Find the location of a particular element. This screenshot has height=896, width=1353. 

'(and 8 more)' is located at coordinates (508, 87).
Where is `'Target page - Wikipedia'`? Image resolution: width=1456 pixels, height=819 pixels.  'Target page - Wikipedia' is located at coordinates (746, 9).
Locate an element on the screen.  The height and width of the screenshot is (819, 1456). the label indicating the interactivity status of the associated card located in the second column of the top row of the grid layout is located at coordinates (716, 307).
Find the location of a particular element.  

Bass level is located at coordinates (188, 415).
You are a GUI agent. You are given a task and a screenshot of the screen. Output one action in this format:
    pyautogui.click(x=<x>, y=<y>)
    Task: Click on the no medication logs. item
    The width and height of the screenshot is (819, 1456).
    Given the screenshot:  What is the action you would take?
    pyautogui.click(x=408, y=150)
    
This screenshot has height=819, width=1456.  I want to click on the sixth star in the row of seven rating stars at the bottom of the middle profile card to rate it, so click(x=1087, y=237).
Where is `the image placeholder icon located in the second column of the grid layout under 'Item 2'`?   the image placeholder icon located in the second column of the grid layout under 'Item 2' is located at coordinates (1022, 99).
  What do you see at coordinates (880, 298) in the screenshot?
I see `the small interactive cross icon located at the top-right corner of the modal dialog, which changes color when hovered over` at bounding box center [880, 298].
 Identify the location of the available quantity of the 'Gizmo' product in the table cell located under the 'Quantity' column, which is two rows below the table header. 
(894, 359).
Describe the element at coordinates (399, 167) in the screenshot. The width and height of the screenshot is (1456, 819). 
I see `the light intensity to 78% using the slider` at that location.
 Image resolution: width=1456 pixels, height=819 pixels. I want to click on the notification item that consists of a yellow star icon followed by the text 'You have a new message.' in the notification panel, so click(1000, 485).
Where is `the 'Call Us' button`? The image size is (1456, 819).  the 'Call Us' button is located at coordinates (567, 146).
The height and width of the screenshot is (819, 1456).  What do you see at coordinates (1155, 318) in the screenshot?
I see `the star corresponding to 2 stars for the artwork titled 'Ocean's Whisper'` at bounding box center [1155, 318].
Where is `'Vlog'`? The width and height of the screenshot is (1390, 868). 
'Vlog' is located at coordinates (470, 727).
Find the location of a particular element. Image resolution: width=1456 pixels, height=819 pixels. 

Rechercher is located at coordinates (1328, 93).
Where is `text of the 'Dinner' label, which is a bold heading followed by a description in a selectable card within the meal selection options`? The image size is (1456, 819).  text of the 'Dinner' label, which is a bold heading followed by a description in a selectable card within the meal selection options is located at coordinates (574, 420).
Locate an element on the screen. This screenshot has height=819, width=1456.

________________________________________

= Stated problem =
Output the lines of the rows above as a JSON list of strings, one string per line with blank lines omitted, from the first line up to and including the line with "coordinates (716, 307).".

= Expected output =
[
  "Find the location of a particular element. This screenshot has height=896, width=1353. ",
  "'(and 8 more)' is located at coordinates (508, 87).",
  "Where is `'Target page - Wikipedia'`? Image resolution: width=1456 pixels, height=819 pixels.  'Target page - Wikipedia' is located at coordinates (746, 9).",
  "Locate an element on the screen.  The height and width of the screenshot is (819, 1456). the label indicating the interactivity status of the associated card located in the second column of the top row of the grid layout is located at coordinates (716, 307)."
]